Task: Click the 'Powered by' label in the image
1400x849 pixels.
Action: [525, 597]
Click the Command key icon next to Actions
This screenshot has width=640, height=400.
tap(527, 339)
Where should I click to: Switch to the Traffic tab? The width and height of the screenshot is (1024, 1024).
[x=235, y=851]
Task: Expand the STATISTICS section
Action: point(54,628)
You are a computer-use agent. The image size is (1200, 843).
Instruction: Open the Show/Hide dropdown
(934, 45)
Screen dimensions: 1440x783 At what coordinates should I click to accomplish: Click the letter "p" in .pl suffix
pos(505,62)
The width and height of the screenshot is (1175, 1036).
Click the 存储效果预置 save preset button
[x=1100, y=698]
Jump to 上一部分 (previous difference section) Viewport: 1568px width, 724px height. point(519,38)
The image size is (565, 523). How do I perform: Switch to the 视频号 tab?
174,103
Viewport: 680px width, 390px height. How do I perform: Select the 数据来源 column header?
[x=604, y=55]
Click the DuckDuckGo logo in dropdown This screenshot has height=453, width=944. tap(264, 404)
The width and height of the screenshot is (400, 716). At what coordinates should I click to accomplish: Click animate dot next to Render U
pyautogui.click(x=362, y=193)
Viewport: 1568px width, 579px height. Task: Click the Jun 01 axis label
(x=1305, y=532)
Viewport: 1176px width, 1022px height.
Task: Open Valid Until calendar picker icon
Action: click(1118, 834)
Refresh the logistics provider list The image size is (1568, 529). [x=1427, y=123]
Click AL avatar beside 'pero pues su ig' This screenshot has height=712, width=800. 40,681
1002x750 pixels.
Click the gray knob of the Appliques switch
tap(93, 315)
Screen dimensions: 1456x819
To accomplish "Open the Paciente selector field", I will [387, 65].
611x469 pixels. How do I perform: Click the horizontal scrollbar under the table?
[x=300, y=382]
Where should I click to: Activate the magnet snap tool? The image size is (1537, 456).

- - - - -

» How to complete this task
Would you copy the whole listing exactly?

» Task answer
Task: Click the 'Powered by' label in the image
1400x849 pixels.
Action: [525, 597]
Click the Command key icon next to Actions
This screenshot has width=640, height=400.
tap(527, 339)
Where should I click to: Switch to the Traffic tab? The width and height of the screenshot is (1024, 1024).
[x=235, y=851]
Task: Expand the STATISTICS section
Action: point(54,628)
You are a computer-use agent. The image size is (1200, 843).
Instruction: Open the Show/Hide dropdown
(934, 45)
Screen dimensions: 1440x783 At what coordinates should I click to accomplish: Click the letter "p" in .pl suffix
pos(505,62)
The width and height of the screenshot is (1175, 1036).
Click the 存储效果预置 save preset button
[x=1100, y=698]
Jump to 上一部分 (previous difference section) Viewport: 1568px width, 724px height. point(519,38)
The image size is (565, 523). How do I perform: Switch to the 视频号 tab?
174,103
Viewport: 680px width, 390px height. How do I perform: Select the 数据来源 column header?
[x=604, y=55]
Click the DuckDuckGo logo in dropdown This screenshot has height=453, width=944. tap(264, 404)
The width and height of the screenshot is (400, 716). At what coordinates should I click to accomplish: Click animate dot next to Render U
pyautogui.click(x=362, y=193)
Viewport: 1568px width, 579px height. Task: Click the Jun 01 axis label
(x=1305, y=532)
Viewport: 1176px width, 1022px height.
Task: Open Valid Until calendar picker icon
Action: click(1118, 834)
Refresh the logistics provider list The image size is (1568, 529). [x=1427, y=123]
Click AL avatar beside 'pero pues su ig' This screenshot has height=712, width=800. 40,681
1002x750 pixels.
Click the gray knob of the Appliques switch
tap(93, 315)
Screen dimensions: 1456x819
To accomplish "Open the Paciente selector field", I will [387, 65].
611x469 pixels. How do I perform: Click the horizontal scrollbar under the table?
[x=300, y=382]
Where should I click to: Activate the magnet snap tool? The image size is (1537, 456).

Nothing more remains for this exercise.